T : Absolument. Qu’est-ce que c’est qu’être nu ? Dans Playlist, le déshabillage – on le voit littéralement – fait effectivement écho au déshabillage présent dans J’ai tout. C’est quelque chose qui est riche d’un point de vue sémantique le déshabillage, c’est le dévoilement et en même temps la fragilité. Et en danse c’est passionnant parce que c’est le corps soumis au regard et la nudité. Cette fragilité-là, c’est d’une certaine manière là où le regard est le plus prégnant sur l’individu. Mon personnage en tout cas est très sensible au regard parce que chez lui le regard c’est le reproche. Dans sa nudité, il devient de plus en plus fragile, plus exposé.
Ce que j’admire aussi beaucoup dans le travail de Lorenzo et Wagner, c’est ce qui n’est pas dit, c’est aussi une des forces de la danse, c’est que ce qui n’est pas dit est plus grand que ce qui est dit. C’est un peu ça dans le feuillet qui accompagne la pièce, il y a des blancs et ce qui n’est pas dit est quelque chose qui englobe ce qui est dit. Et dans un spectacle de danse il y a vraiment cette idée que quelque chose est dit au-delà de ce qui est là. On est obligé en tant que spectateur tout le temps de se demander, mais quelle est l’histoire ? L’histoire est toujours plus grande que la littéralité de l’image. Ça va au-delà de ce que l’on voit, on reconstruit, on reconstitue ce qui est donné à voir. En tout cas dans ma façon d’écrire, ce que je veux c’est qu’il y ait autre chose que la trame littérale du personnage, il y a tout ce qui se cache derrière : ce que c’est qu’un échec, un désaveu social, public, ce que c’est qu’une dépossession etc. Dans mon personnage il y a quelque chose qui j’espère va plus loin que le littéral.
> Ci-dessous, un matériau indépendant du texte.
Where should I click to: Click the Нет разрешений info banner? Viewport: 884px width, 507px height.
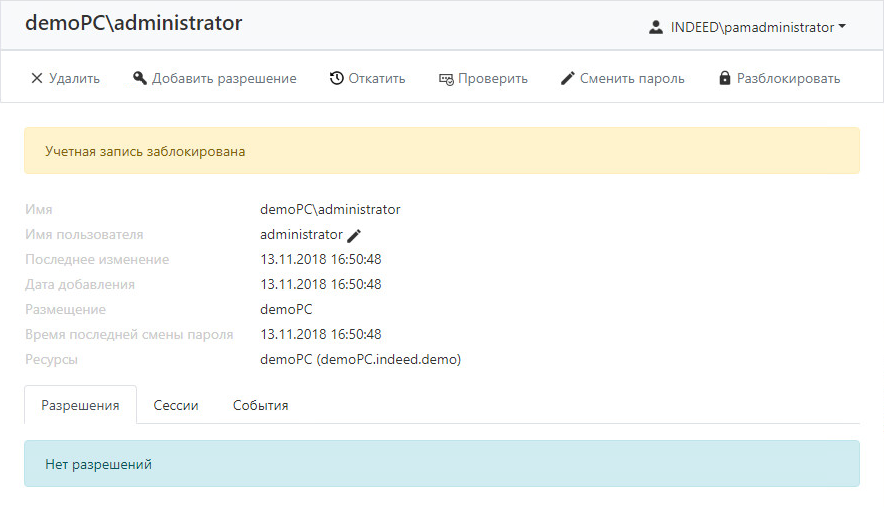point(442,464)
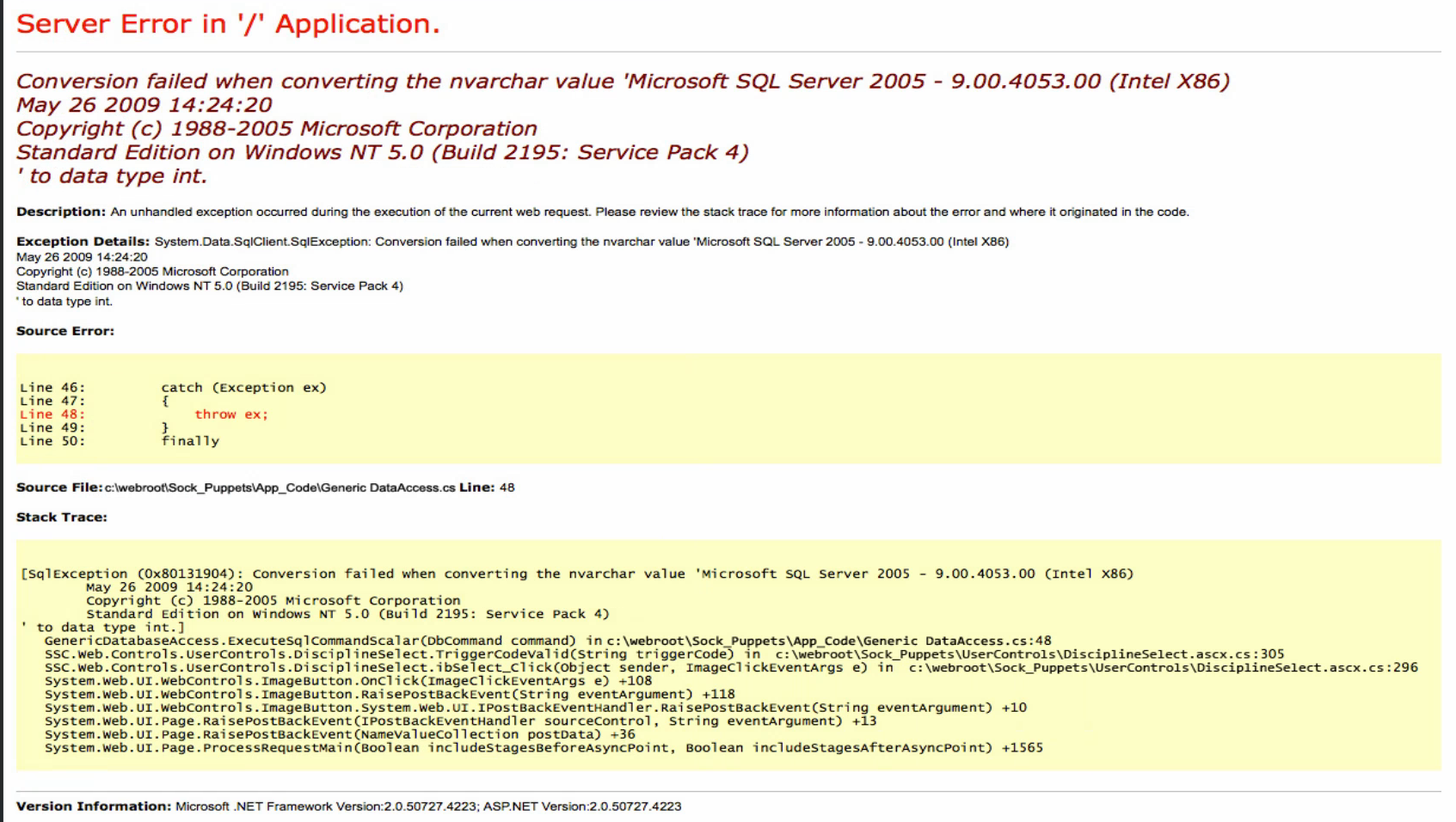
Task: Click the 'ExecuteSqlCommandScalar' stack trace entry
Action: click(x=310, y=641)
Et votre pièce actuellement elle tourne toujours ?
Oui, elle tourne toujours et ça me fait très plaisir parce que ce texte a été joué de mille manières, il a été joué par une femme, par des hommes, en France et à l’étranger. J’adore l’idée que tout le monde puisse s’en emparer, que quelque part ce soit l’origine d’une création, ça me plaît beaucoup, c’est le sens du théâtre de circuler d’interprète à interprète, de spectateur à spectateur…
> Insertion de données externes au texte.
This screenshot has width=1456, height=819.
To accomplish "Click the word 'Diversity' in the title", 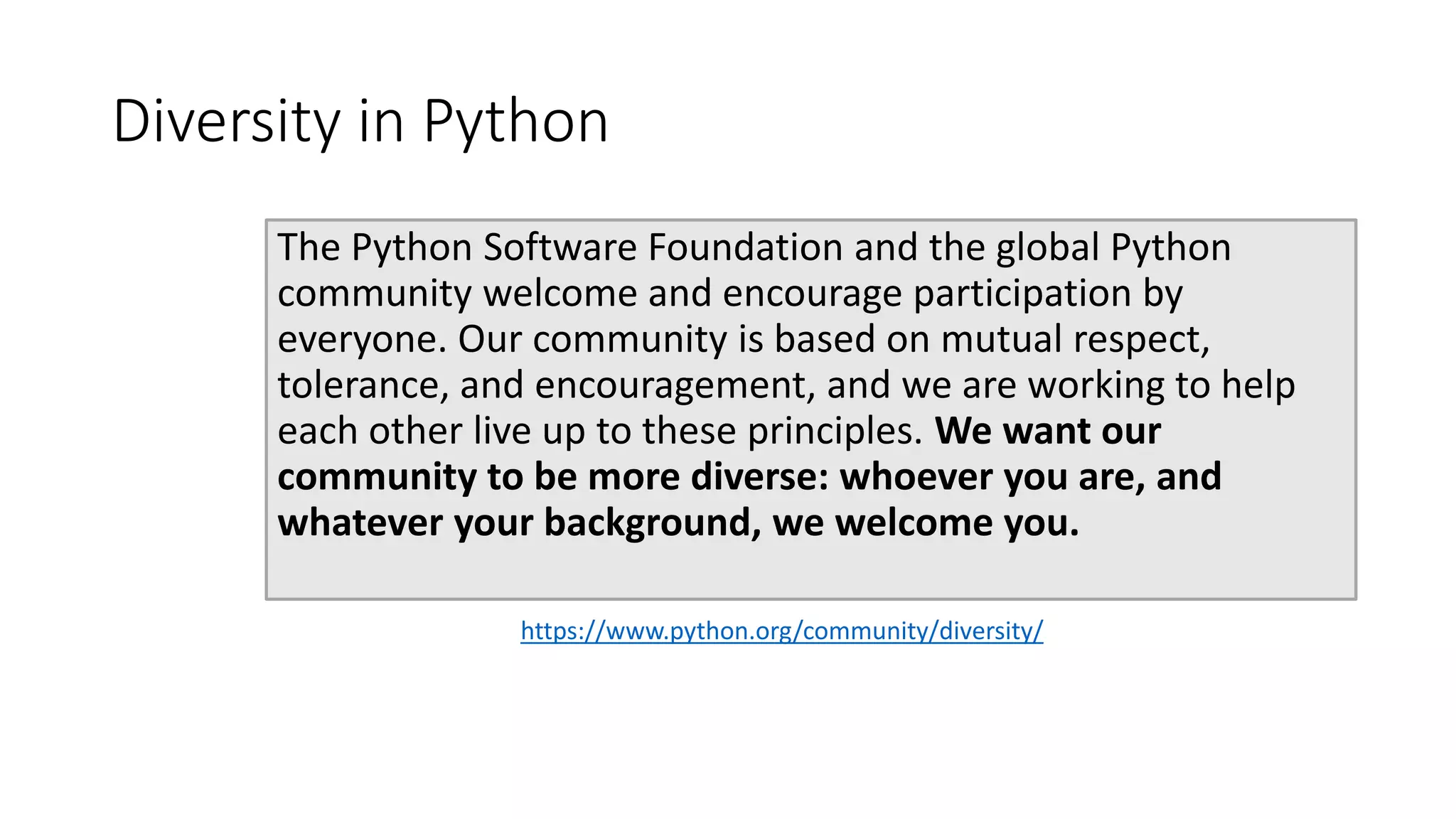I will (x=226, y=122).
Et vous, ça vous fait quoi de voir justement les différentes interprétations qui sont faites de cette pièce que vous avez écrite ?
T : Je n’ai pas de difficultés avec l’idée que les gens puissent en faire ce qu’ils veulent. Je me dis que le texte est là, il ne changera pas de nature, enfin j’espère que chacun en aura une lecture ; bien sûr quand je vois une nouvelle lecture, une nouvelle interprétation, j’ai toujours un peu peur quand même, qu’il y ait des contresens, mais ça fait partie de ce que j’attends aussi, que les gens s’en emparent, que les gens le portent. J’écris du théâtre, j’écris des chansons, j’écris des choses qui sont faites pour être interprétées parce que c’est l’écho. Et je pense que la chance du théâtre c’est l’écho, ce n’est pas pour rien que c’est la voix qui le porte. C’est cette répétition, cette circulation qui fait vivre le texte.
Et pas seulement l’écho de la voix puisqu’avec Playlist c’est aussi beaucoup le corps…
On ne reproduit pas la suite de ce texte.